=== Dataset records ===
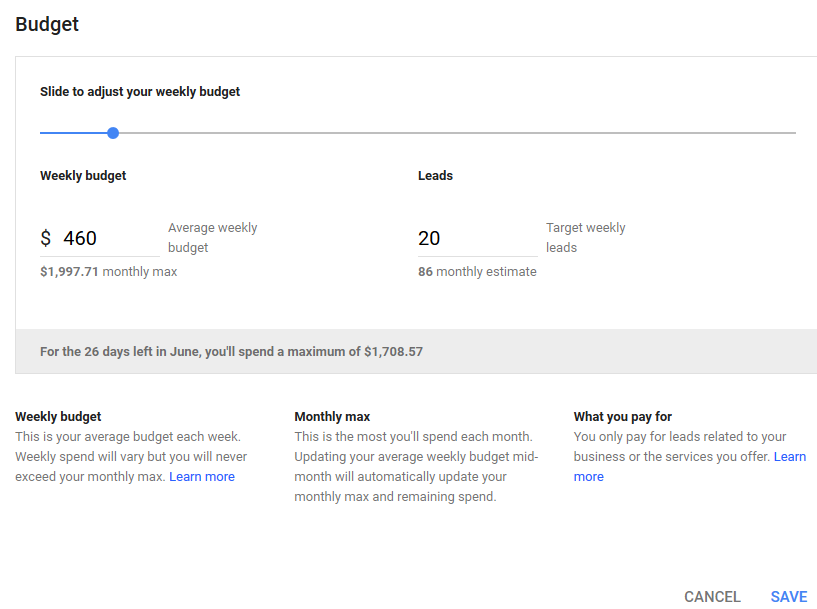Click the 'Leads' section label
Viewport: 817px width, 609px height.
click(x=435, y=176)
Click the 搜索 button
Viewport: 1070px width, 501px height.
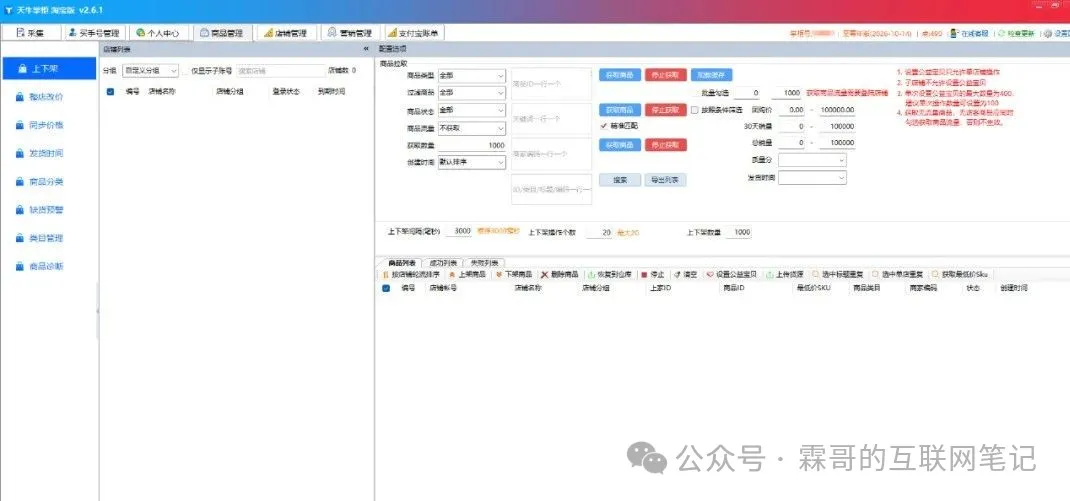[x=620, y=180]

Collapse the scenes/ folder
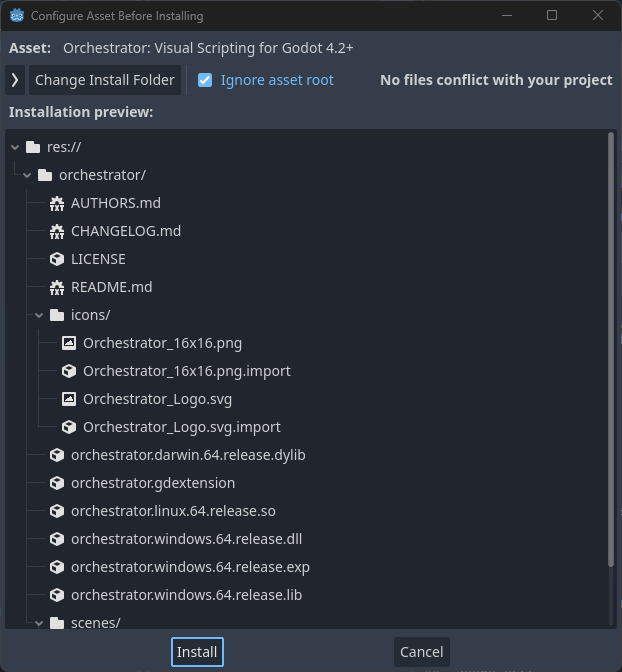39,623
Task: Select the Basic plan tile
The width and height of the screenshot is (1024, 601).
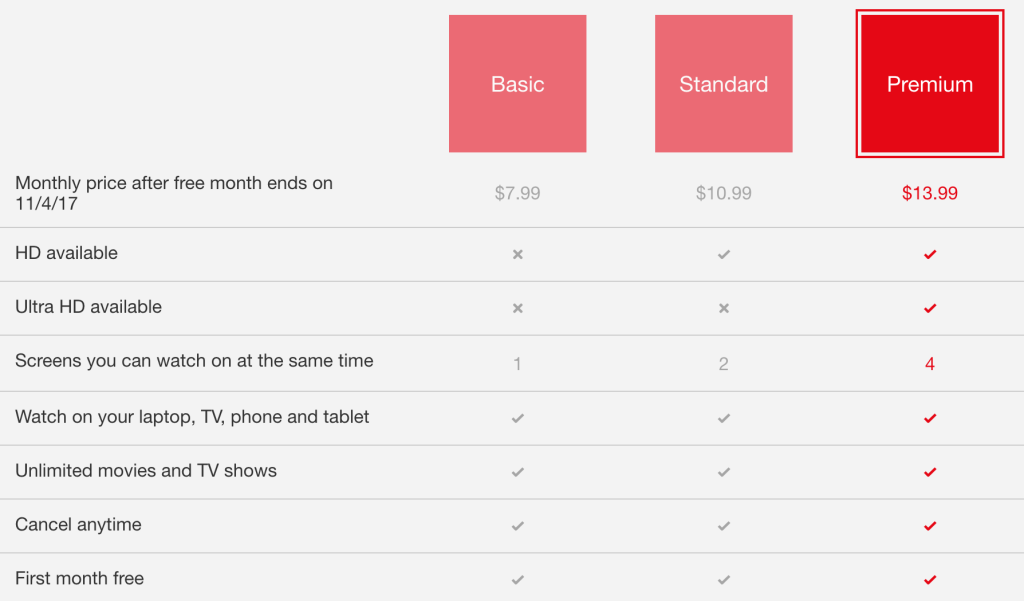Action: point(517,84)
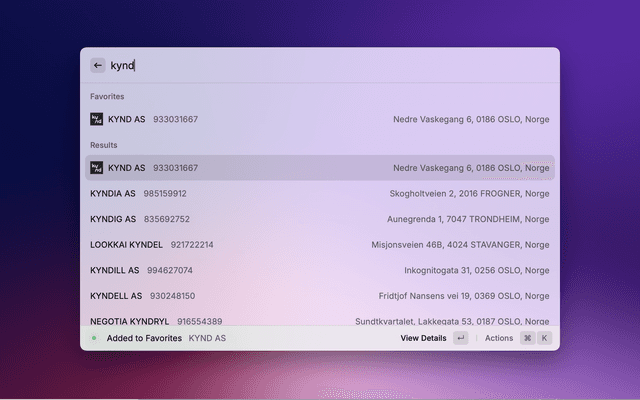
===
▶ **Directions**
A word-for-word copy of the lines from the one with "Click the 搜索 button" through the final line of the listing above is the whole answer, and it contains no pictures.

▶ **Response area**
Click the 搜索 button
Viewport: 1070px width, 501px height.
[x=620, y=180]

Collapse the scenes/ folder
39,623
Task: Select the Basic plan tile
The width and height of the screenshot is (1024, 601).
Action: point(517,84)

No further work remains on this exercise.